In terms of quantity and quality of talent, I don't think the western world would fall behind China, especially with their strict control of information. Most people there will have difficulty independently learning about cybersecurity.

The difference is that most talent is captured by the private sector with higher compensation or bounties. Meanwhile, China can very easily compel anyone they need into the government so the % utilization on outward attacks is probably higher.

replies(10): >>42132860 #>>42132946 #>>42133034 #>>42133113 #>>42133133 #>>42133189 #>>42133488 #>>42133564 #>>42133646 #>>42135370 #
dluan ◴[14 Nov 24 03:27 UTC] No.42132860[source]
> Most people there will have difficulty independently learning about cybersecurity.

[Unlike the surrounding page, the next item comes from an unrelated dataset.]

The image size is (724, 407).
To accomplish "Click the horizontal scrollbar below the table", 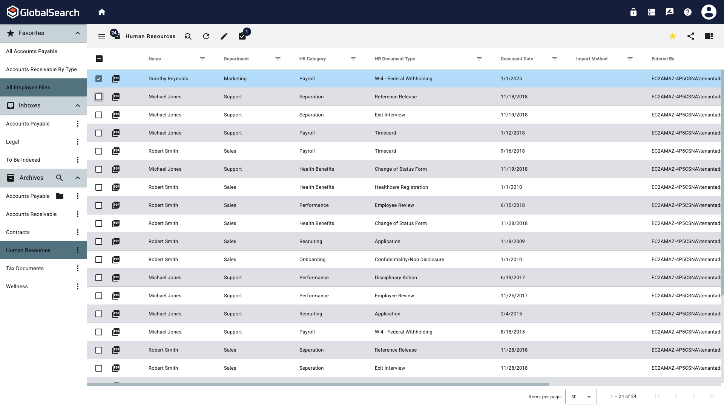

Speaking from my own limited anecdata, but since the 90s in order to use the internet in China you basically had to be somewhat proficient in "cybersecurity" just because of all the required hoops to jump through. There were definitely a lot of script kiddies, but the Chinese exploit scene (amateur and professional) has always been bustling. And just personally speaking, the most truly awe-inspiring and resourceful hackers I've ever known have been Russian, or Chinese. Like actual 10x engineers who think that walls put in place for other people don't exist for them.

replies(1): >>42133499 #
coretx ◴[14 Nov 24 06:02 UTC] No.42133499[source]
Western society is criminalizing and repressing such culture, so China has already won because they fail at doing the same.
replies(1): >>42133669 #
1. Aeolun ◴[14 Nov 24 06:41 UTC] No.42133669[source]
They are very clear about who is a valid target though. I think you’ll quickly find that those attacking domestic targets rapidly disappear.
replies(1): >>42135400 #
2. medo-bear ◴[14 Nov 24 12:03 UTC] No.42135400[source]
Kinda works both ways. In many western countries you still go to jail for refusing to give private encryption keys
replies(1): >>42136355 #
3. coretx ◴[14 Nov 24 14:23 UTC] No.42136355[source]
Or they convict you for money laundry because you developed a crypto phone they can't crack and don't have any legal means to destroy you. ( Dutch example, and yes - the guy payed taxes everything, they made him hang because of a single client of a client his client his client being involved with shady things. ) State-Spite, Repression and such is rising globally. The rule of law is gone.